▶ [Exercise details]:
Answer these questions using the personal account about leaving Kyiv below:
1. How old was the writer at the start of the account?
2. Where did the writer spend four months after the stop in Warsaw?
3. Where did the writer have to work remotely from after a month in the London job?

### Extract provided

I was 45, single, living with my sons who were 14 and 5. My two daughters were already grown up and lived in Europe, studying and working. As a single mum you’re doing it all yourself…but I loved my children, my work, my friends – and I was happy. On Saturdays I’d go for forest walks with my family in the morning, go to the Kyiv Philharmonic with friends in the evening… I’m a creative person and I strive for beauty in everything I do.
The war started... I made the decision to get out. It was a leap into the unknown, to somewhere outside of time. You felt empty…in your head, your heart, down to your fingertips. I was joking and laughing all the time, my hand gripping my phone…as if it might suddenly all end, as if somehow we could just turn back. In those days, for the first time in years, I felt helplessness. I reached out for help, taught myself to accept it. The old me died and a new one was born in her place.
The clatter of the train... A day and night in one compartment with ten other women and children, all as lost and frightened as we were. And a lone German tourist… A short stop in Warsaw, then to Strasbourg. Four months at a French farm, among forests and fields. And at the end of June, on to the UK… A month with a host family in a village in Kent. Then a job offer in London, with a week to find an apartment and move…
I needed to pick things up fast, learn on the job, keep smiling. After a month my youngest fell ill… I had to work remotely from his hospital ward. I kept smiling.
Even now I’m still learning every day, I’m proud of what I’ve achieved. I believe in myself and in my friends, who support me and inspire me. This war’s made me stronger. I was strong before, but I’m three times as strong now.

######
### Data provided

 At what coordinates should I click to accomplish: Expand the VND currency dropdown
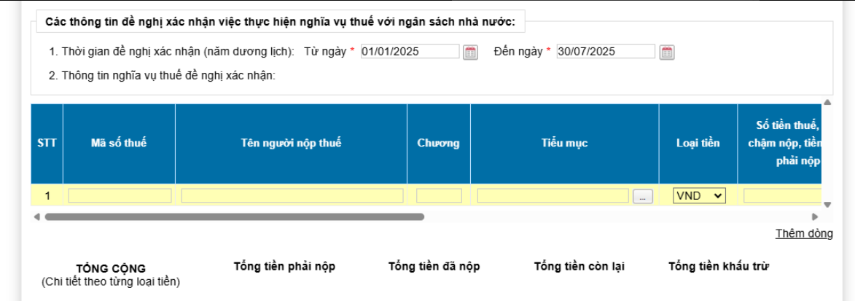(x=699, y=195)
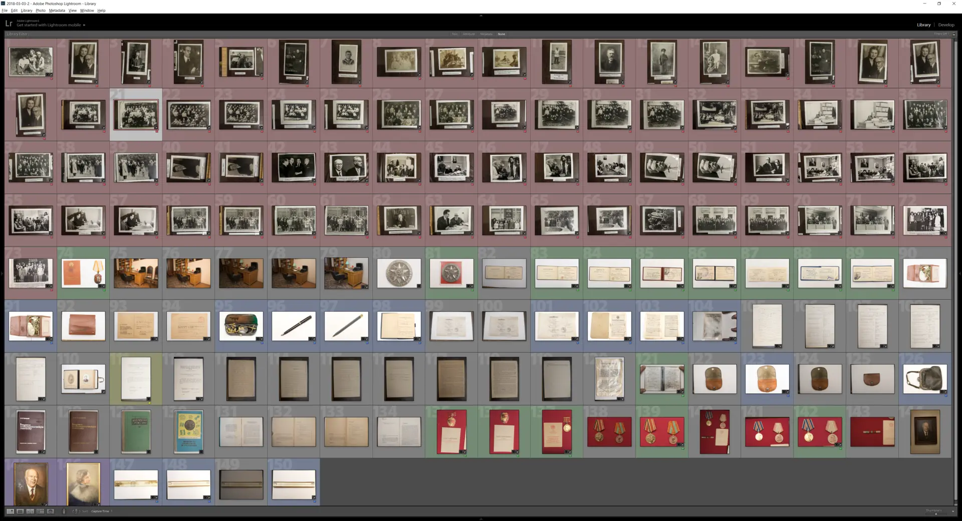This screenshot has width=962, height=521.
Task: Switch to the Develop module
Action: (x=946, y=25)
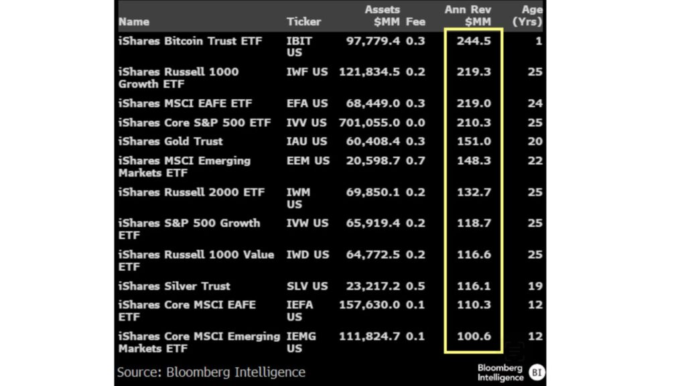Click the Ticker column header
The image size is (686, 386).
pos(303,21)
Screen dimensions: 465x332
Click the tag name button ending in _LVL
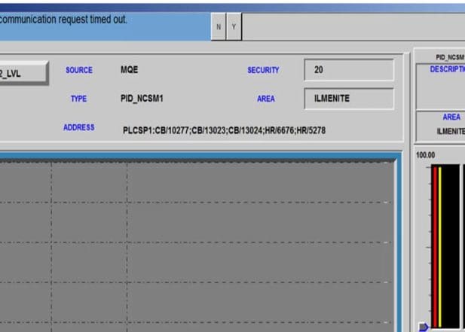(23, 73)
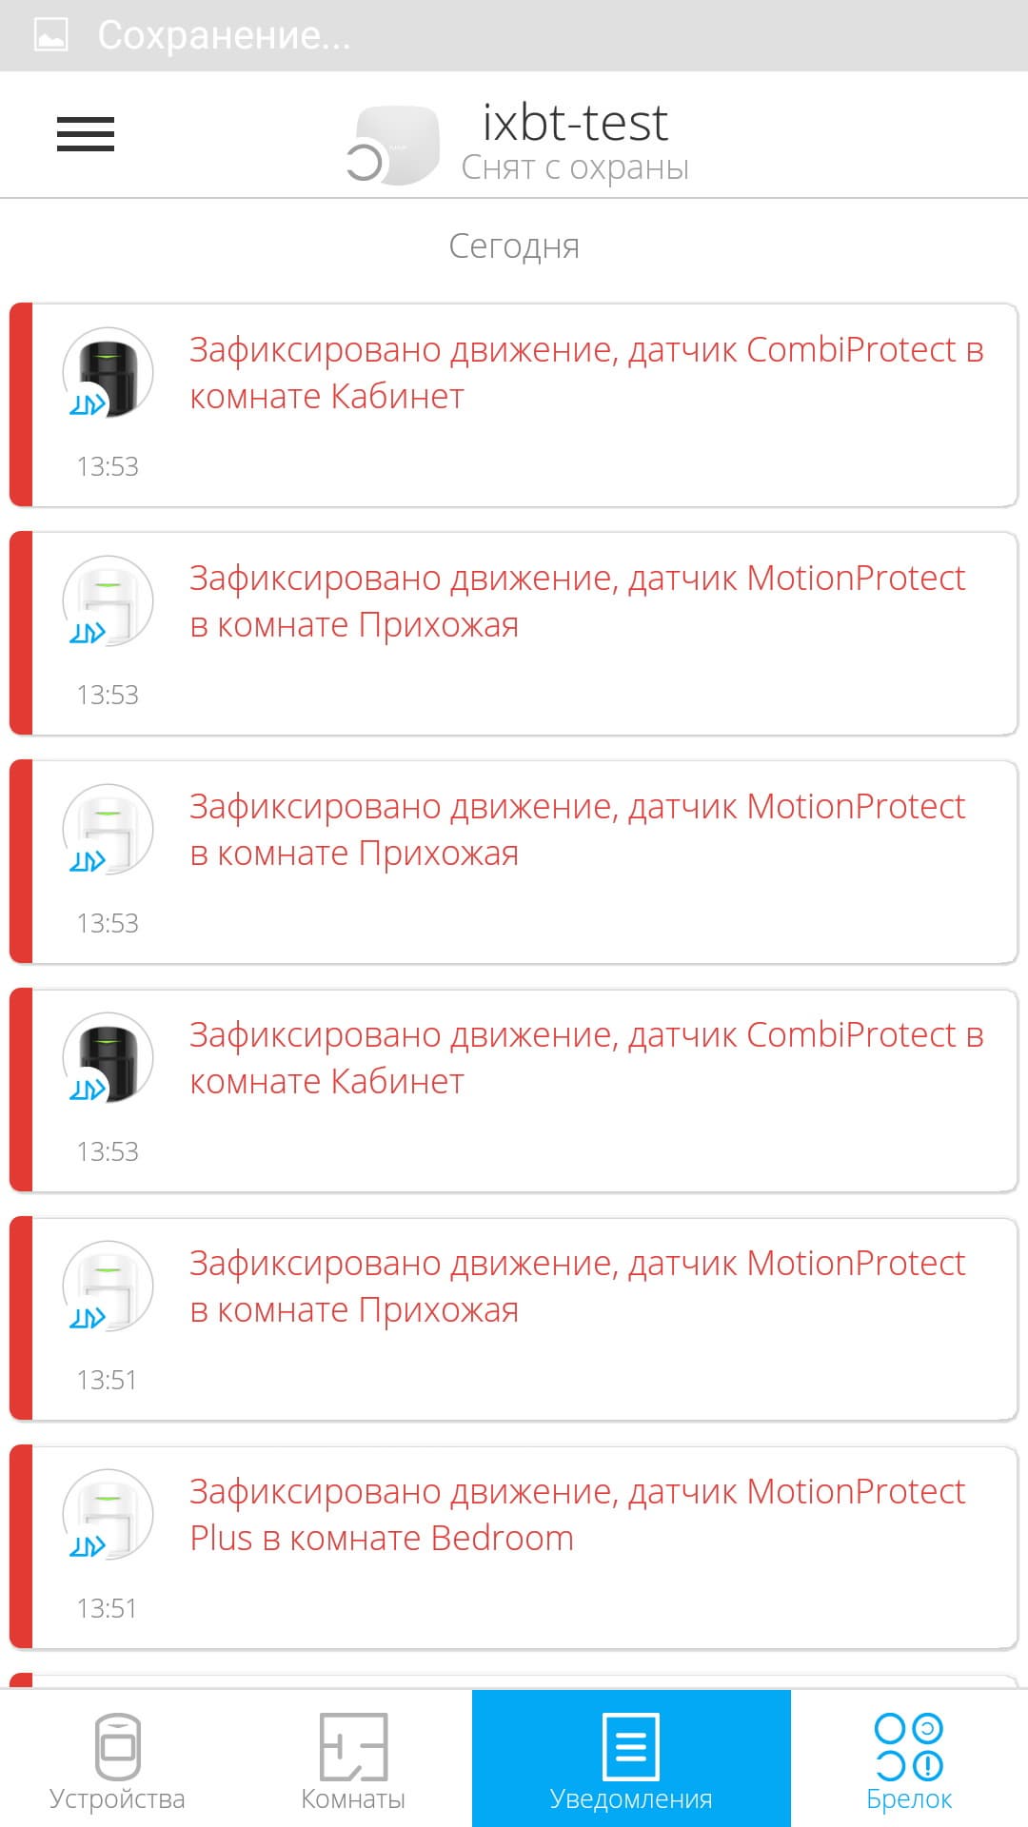Tap the image icon in status bar

[50, 35]
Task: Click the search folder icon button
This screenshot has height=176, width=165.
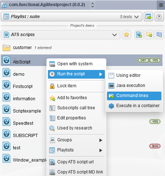Action: (159, 35)
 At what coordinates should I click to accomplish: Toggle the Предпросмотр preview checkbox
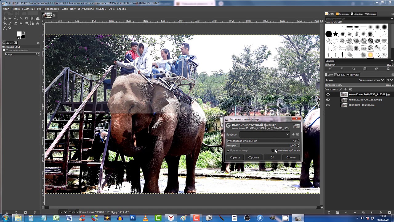coord(228,150)
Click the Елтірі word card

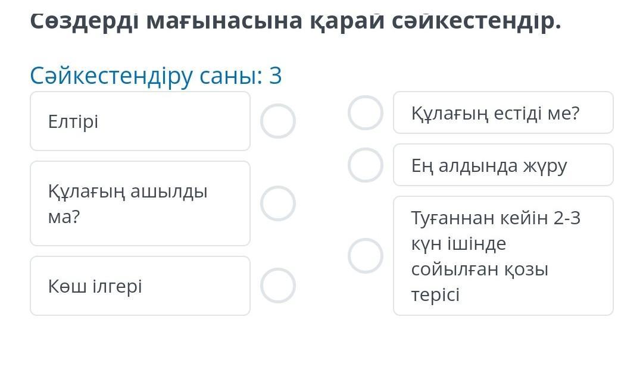click(140, 121)
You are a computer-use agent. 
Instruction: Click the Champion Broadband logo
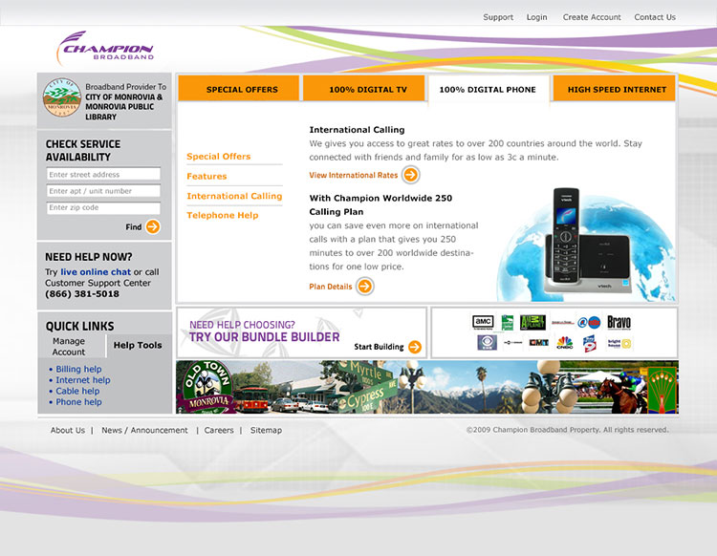tap(105, 47)
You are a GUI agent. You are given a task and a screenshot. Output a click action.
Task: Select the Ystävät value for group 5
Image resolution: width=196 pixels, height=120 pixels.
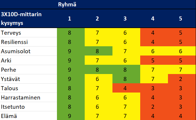(180, 79)
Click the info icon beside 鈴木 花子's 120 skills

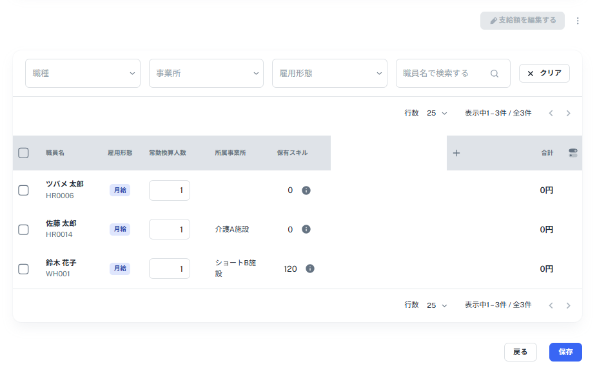tap(309, 268)
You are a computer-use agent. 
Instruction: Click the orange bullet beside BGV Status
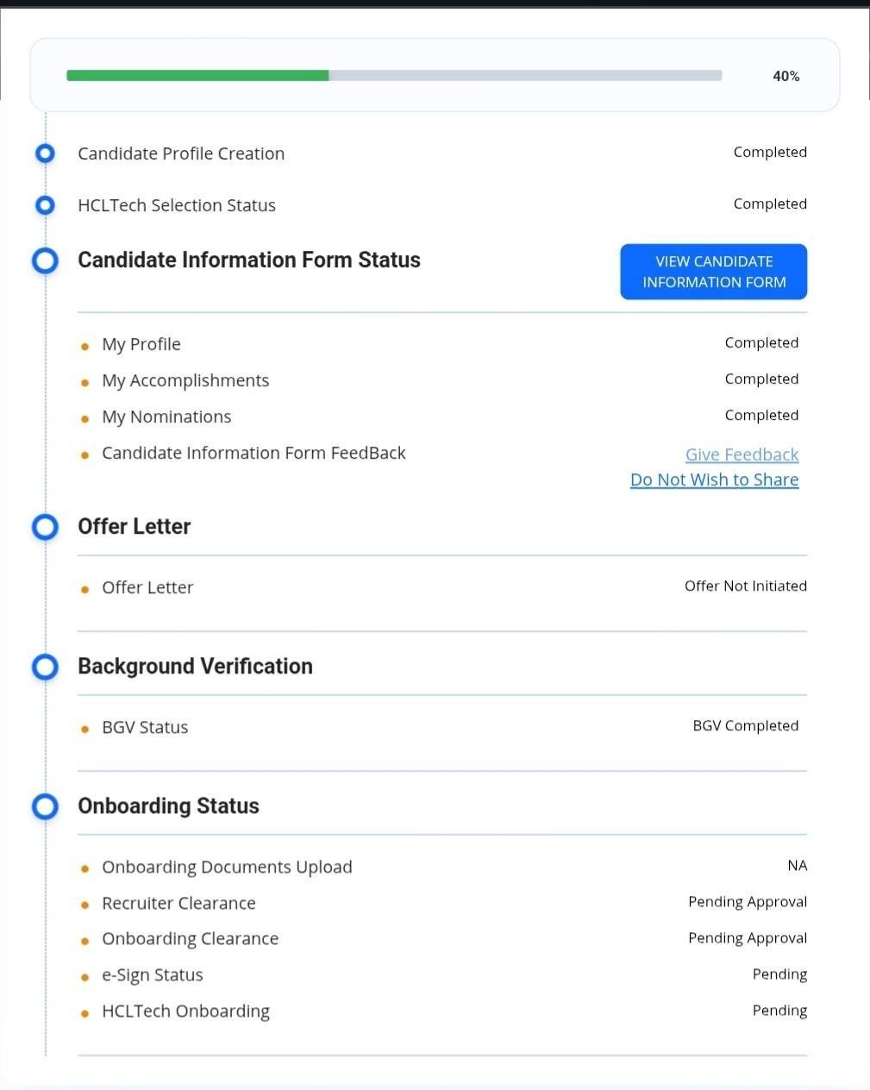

######

▶ [Completed task]:
1. 45.
2. At a French farm, among forests and fields.
3. From the hospital ward of the writer's youngest son, who had fallen ill.